Les racines du Mal
L'Affaire 40 / 61 - Harry Mulisch (Arcades Gallimard)
"On ne m'a pas demandé de faire ce reportage, j'ai proposé de le faire, l'affaire Eichmann me concerne plus que je n'en ai conscience ; ce lien va au-delà d'un quelconque lien thématique avec d'autres ouvrages que j'ai écrits ou que j'écrirai : à travers mon travail, elle me guide dans ma quête d'une réponse".
J'ai souvent l'occasion de dire que rien n'est dû au hasard. Dans ce sens, je suis entièrement d'accord avec la phrase d'Harry Mulisch. Je connaissais - comme beaucoup de lecteurs - cet auteur néerlandais. Je dois dire que j'apprécie particulièrement sa plume trempée dans l'acide, son ironie mordante. Mais ce qui m'attire le plus dans ses livres, c'est la profondeur même de ses réflexions, la méticulosité de ses recherches, la précision de ses remarques. Bref, c'est un auteur contemporain que j'admire réellement et incontournable dans notre paysage littéraire.
Seulement, pour "L'Affaire 40/61", force m'a été de constater que cet essai m'a - quelque peu - secoué. Le sujet en lui-même n'est déjà pas évident à aborder. Quand se surajoute un questionnement moral - inévitable dans ce cas - sur la notion du mal, cela devient une lecture introspective. A mon tour, j'ai cherché dans la vie d'Harry Mulisch le lien entre la 2ème Guerre Mondiale - si présente, voire prégnante tout au long de son oeuvre - et son histoire personnelle, intime. "L'Affaire 40/61" n'est pas un essai gratuit, forfuit ou anodin. On ne suit pas le procès Eichmann en 1961 parce que c'est le procès du siècle. Harry Mulisch a vécu un réel déchirement dans sa vie, entre une mère juive et un père collaborateur. Ce procès et ses réflexions pourraient résumer l'histoire de sa vie.

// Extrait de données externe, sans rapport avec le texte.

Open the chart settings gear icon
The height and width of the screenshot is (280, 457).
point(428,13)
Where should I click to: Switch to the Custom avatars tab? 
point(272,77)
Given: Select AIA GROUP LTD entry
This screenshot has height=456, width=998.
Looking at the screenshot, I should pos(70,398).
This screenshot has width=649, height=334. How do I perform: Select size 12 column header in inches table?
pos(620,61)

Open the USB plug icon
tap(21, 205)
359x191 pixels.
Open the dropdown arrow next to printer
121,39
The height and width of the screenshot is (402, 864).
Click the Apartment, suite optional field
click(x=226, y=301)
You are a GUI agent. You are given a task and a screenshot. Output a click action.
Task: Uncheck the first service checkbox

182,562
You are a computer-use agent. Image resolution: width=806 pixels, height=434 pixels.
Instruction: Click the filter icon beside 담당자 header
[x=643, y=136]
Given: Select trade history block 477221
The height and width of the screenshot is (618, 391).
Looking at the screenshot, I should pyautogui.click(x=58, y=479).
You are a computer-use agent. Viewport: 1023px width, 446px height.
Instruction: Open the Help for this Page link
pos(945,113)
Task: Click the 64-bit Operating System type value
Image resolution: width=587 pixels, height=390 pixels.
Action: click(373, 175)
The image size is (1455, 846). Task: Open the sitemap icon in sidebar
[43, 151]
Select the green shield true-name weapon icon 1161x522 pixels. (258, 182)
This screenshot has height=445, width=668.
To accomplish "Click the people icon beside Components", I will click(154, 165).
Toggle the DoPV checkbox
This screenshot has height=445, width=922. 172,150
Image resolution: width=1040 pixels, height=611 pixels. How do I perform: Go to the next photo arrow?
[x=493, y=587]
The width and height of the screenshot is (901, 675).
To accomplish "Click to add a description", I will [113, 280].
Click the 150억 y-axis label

"L'Affaire 40/61" est l'occasion pour l'auteur d'une réflexion sur la personnalité d'Eichmann, sur son antisémitisme, sur sa place dans le processus de la Solution finale. Reviennent en boucle les questions sur l'antisémitisme supposé ou réel du personnage. Harry Mulisch nous apprend qu'Eichmann éprouvait de la fascination pour la communauté juive. "Rien n'indique qu'il haïssait les Juifs. Le meurtre n'est pas nécessairement lié à la haine. Peut-être voulait-il les haïr, peut-être les haïssait-ils parce qu'il les aimait. Peut-être est-ce ce mécanisme qui conduit le plus inexorablement au crime".
Comment, dès lors, comprendre et analyser le comportement d'un individu dont le nom évoque à lui seul le mécanisme de la Shoah ? Aucun n'a réussi à percer le mystère d'un personnage à la fois compliqué dans ses comportements et complexe dans ses modes de pensée. Il est l'incarnation de l'homme-machine, celui qui fonctionne grâce à un serment donné qui ne se reprend jamais et qui va jusqu'au bout de sa logique. "Cet homme parfaitement malléable, strictement insensible à la corruption et extrêment dangereux est l'opposé du "rebelle". Il est exactement le contraire de celui qui ne veut pas entrer dans les rangs. Il est la machine toujours fiable. Il est l'homme qu'il faut, là où il faut".
Au cours de ses observations, Harry Mulisch associera Eichmann à une maladie dont chacun doit faire avec, à défaut de pouvoir en guérir. L'invisibilité de l'individu, l'anonymat de sa situation, lui ont permis d'acquérir un pouvoir aussi étendu que celui d'un ministre. Mais la réflexion d'Harry Mulisch s'élargira au fur et à mesure de l'analyse de ce procès hors du commun. Même si le sens de celles-ci tourne autour de l'interrogation du mal, ses questions abordent les notions d'inhumanité, de bestialité et d'humanité au cours de la conférence de Wannsee qui a scellé le but ultime de la Solution finale. De même, l'éducation n'est - pour lui - en rien une barrière contre la barbarie, puisque la plupart des membres de l'équipe d'Eichmann étaient des juristes, souligne-t'il !!!
Eichmann, être amoral et mécanisé, proche d'un autiste dans ses comportements, est devenu l'incarnation du Mal par son procès. Inconsciemment, sans s'en rendre compte, on en a fait un mythe : celui du Mal absolu dans sa banalité. Au final, "L'Affaire 40/61" est complémentaire de l'essai d'Hannah Arendt "Eichmann à Jérusalem", dans les questions et les réponses qu'il tente d'apporter et sur la signification des actes de tous ceux qui ont "simplement obéi".